Many programs and staffs have been hurt by the continued minimum funding. The arts council supports hundreds of arts groups, big and small, with general operating grants that must be matched with other funds.

"It's been crippling. Groups had to retrench, lay off staff, furlough staff," South Orange Performing Arts Center executive director Mark Packer said. "And when you have to retrench and lay off staff, then you do less programming, and then you're generating less earned revenue. It's like a tsunami."

But fewer dollars are better than none, and many in the arts community believe the tax has prevented another funding crisis.

"It kept us safe through a devastating recession," ArtPride New Jersey executive director Ann Marie Miller said about the tax. "What we hope to do is make sure the intent of the law is adhered to, so that the allocations, or appropriations, are consistent with the law."

Former Assembly Speaker Joseph Roberts, who is credited with proposing and getting the law passed, said the $1 billion in revenue is a sign of its success. But he is not shocked by the uneven distribution.
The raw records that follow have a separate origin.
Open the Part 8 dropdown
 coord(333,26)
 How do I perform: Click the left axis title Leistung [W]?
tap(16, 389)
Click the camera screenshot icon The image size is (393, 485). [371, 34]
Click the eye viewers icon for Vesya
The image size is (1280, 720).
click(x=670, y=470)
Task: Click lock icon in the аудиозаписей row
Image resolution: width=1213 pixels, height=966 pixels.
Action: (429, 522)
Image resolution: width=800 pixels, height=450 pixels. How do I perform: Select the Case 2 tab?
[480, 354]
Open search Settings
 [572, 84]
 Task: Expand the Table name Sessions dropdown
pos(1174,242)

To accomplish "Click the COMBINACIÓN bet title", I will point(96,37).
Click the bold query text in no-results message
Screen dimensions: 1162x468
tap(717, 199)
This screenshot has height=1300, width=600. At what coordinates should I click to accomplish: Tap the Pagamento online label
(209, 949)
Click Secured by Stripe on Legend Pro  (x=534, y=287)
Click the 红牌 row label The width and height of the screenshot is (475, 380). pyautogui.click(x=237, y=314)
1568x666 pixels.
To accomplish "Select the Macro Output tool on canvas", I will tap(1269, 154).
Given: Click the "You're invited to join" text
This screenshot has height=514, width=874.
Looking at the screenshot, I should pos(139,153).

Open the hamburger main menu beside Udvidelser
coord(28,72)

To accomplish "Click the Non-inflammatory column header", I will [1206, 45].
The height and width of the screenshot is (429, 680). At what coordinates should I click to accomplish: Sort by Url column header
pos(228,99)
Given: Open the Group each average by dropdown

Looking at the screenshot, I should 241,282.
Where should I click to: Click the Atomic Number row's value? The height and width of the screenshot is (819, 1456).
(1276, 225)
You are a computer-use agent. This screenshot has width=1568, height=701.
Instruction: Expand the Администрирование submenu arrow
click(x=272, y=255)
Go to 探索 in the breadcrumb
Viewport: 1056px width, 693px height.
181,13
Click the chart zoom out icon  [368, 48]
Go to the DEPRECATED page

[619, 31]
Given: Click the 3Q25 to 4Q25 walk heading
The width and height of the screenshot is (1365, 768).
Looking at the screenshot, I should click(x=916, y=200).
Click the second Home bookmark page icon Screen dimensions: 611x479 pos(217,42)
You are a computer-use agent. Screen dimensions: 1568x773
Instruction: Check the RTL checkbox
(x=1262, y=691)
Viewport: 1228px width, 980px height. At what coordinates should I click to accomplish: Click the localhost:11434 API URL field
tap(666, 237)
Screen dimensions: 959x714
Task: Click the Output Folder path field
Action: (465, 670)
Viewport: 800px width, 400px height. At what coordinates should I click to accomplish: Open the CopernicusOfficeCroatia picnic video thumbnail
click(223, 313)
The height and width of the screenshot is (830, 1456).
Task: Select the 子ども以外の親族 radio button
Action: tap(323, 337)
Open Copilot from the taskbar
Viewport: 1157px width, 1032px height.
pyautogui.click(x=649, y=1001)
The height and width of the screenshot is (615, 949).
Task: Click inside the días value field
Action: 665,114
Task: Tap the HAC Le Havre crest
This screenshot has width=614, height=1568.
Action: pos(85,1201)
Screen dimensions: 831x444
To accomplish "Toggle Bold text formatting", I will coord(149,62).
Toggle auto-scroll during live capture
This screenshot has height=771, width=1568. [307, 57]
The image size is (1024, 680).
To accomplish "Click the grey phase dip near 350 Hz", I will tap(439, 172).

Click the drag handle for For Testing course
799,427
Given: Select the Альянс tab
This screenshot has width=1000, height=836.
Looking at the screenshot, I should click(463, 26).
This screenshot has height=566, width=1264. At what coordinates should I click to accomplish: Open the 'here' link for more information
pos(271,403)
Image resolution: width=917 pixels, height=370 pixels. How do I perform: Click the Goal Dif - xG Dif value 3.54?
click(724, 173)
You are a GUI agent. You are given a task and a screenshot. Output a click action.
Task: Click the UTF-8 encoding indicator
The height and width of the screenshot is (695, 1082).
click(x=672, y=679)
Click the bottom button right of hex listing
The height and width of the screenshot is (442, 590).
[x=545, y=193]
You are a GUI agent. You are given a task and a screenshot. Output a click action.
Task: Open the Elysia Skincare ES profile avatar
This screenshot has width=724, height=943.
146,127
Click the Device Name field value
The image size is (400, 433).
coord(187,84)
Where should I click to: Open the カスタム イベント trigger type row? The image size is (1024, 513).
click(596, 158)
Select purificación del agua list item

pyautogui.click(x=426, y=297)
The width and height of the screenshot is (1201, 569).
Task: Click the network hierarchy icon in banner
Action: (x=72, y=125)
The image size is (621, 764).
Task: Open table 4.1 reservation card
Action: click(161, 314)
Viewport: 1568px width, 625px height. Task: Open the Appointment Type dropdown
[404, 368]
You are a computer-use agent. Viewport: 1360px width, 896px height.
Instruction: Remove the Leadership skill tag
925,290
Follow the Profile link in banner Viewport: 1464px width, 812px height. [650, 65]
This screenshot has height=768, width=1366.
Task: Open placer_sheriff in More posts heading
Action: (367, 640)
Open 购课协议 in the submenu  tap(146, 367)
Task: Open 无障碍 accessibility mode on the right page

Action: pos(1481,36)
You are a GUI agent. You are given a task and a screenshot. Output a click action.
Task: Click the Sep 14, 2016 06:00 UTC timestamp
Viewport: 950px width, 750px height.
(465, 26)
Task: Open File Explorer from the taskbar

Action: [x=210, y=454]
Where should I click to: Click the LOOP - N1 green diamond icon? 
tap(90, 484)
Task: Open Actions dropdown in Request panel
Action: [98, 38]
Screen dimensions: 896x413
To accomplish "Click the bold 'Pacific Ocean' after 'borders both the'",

"With a growing source of revenue, it's tempting to use it to address other needs. There are a lot of very worthwhile programs. I understand the competition. It's very, very real," the now retired Roberts said. "It may be something the administration and the Legislature want to revisit."

But he sees a silver lining.

"It does provide a safety net at least. There is a minimum guarantee, and that's desirable," he said.

"I understand their (position): `We'll take it. It's not what we'd like but it's better than nothing.'?"